Stored items:
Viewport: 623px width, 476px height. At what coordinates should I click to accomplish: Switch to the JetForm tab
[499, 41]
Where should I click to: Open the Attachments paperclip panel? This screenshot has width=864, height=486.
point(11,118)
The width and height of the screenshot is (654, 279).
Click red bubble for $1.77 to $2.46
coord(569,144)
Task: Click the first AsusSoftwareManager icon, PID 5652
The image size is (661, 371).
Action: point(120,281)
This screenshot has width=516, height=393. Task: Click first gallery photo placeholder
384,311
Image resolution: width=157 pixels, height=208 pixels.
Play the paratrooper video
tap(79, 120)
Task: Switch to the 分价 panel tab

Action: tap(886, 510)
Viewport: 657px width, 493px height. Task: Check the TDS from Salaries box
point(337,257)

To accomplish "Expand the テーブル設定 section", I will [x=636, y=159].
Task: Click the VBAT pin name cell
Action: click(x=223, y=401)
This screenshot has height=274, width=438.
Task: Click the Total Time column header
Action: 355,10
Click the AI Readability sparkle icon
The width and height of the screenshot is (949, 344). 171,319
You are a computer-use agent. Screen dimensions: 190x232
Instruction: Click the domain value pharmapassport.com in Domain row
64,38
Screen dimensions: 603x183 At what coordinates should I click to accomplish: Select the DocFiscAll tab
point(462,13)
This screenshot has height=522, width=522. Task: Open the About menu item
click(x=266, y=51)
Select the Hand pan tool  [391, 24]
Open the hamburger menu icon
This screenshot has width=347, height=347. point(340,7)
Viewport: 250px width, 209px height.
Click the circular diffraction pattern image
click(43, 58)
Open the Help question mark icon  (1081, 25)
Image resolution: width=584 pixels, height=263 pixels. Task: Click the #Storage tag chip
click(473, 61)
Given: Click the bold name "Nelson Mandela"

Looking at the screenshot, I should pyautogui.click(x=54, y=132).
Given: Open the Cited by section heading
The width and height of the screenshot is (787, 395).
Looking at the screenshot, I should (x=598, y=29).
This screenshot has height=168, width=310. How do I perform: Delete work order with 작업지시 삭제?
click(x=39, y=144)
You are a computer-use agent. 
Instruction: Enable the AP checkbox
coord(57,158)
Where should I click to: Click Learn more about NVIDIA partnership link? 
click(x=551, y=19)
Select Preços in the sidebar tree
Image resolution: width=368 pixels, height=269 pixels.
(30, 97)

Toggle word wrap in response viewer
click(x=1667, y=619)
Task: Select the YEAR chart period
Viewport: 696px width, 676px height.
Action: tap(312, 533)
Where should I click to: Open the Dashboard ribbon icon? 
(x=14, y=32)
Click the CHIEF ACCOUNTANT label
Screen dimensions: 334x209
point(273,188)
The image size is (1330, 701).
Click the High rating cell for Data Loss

— Assigned task —
From the records above, quote only the lines running from the line with "Where should I click to: Click" to the line with "Task: Select the YEAR chart period", both lines included.

— Result —
Where should I click to: Click Learn more about NVIDIA partnership link? 
click(x=551, y=19)
Select Preços in the sidebar tree
Image resolution: width=368 pixels, height=269 pixels.
(30, 97)

Toggle word wrap in response viewer
click(x=1667, y=619)
Task: Select the YEAR chart period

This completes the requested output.